EP41A-0912
Birth and evolution of the Rio Grande-Rio Chama fluvial system: The influence of magma-driven dynamic topography on fluvial systems over the last 8 Ma
Abstract:
The Rio Grande-Rio Chama (RG-RC) fluvial system of southern Colorado and northern New Mexico preserves a record of southern Rocky Mountain erosion and sediment transport over the last 8 Ma. During this time the two rivers have evolved wildly, undergoing channel migrations, drainage capture and integration events, carving and refilling of paleocanyons, lake spill-overs, and reshaping of drainage divides. New 40Ar/39Ar basalt ages coupled with new detrital grain age population data for fluvial sediments are beginning to reconstruct the birth of the RG-RC fluvial system and elucidate the processes that drove its evolution over the last ~8 Ma.Twenty-three detrital grain samples have been collected from RG-RC river deposits ranging in age from ~8 Ma (RC) and 4.5 Ma (RG) to modern fluvial sediment. Detrital zircon age spectra for the RG reveal peaks at 25 Ma, 28 Ma, 30-35 Ma (San Juan volcanic), and 70-90Ma (San Juan Basin) in sediments deposited from 4.5 to 0 Ma. RC spectra are richer in San Juan Basin and San Juan volcanic detritus. A 2.6 Ma Totavi Lentil deposit downstream of today’s RG-RC confluence is similar to the ancestral RG, while a 1.6 Ma Totavi Lentil is similar to the combined RG-RC, suggesting northward shift of the RG-RC confluence by 1.6 Ma due to Jemez Mountain volcanism. A 4.5 Ma basalt age from Black Mesa and occurrence of San Juan volcanic detritus in 3 to 5 Ma sediment suggests birth of an ancestral RG as early as 4.5 Ma. There is no record of an ancestral RG north of the Red River confluence for the 3.0 to 0.5 Ma time period, supporting prior work that northern San Luis Basin became integrated after 0.5 Ma spill-over of Lake Alamosa. We plan to add detrital sanidine dating to refine the age spectra and help further delineate drainage patterns.

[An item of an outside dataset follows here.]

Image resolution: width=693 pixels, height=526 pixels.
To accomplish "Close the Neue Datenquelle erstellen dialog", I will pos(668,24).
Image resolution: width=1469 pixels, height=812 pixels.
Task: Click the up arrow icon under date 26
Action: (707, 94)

The RG-RC system drains a highly tectonically active region. Changes in the fluvial regime suggest: 1) long-lived source of detritus (some recycled) from the San Juan volcanic field, 2) downstream integration of the RG-RC system to central NM at 4.5 Ma due to uplift of the Taos Plateau, 3) drainage reorganization due to Jemez Mountain caldera volcanism, and 4) integration of the RG after 0.5 Ma spillover of Lake Alamosa. Climatic changes likely interacted, but correlation of fluvial changes to magmatic events supports tectonics as the main driver of these major fluvial changes in the RG-RC system.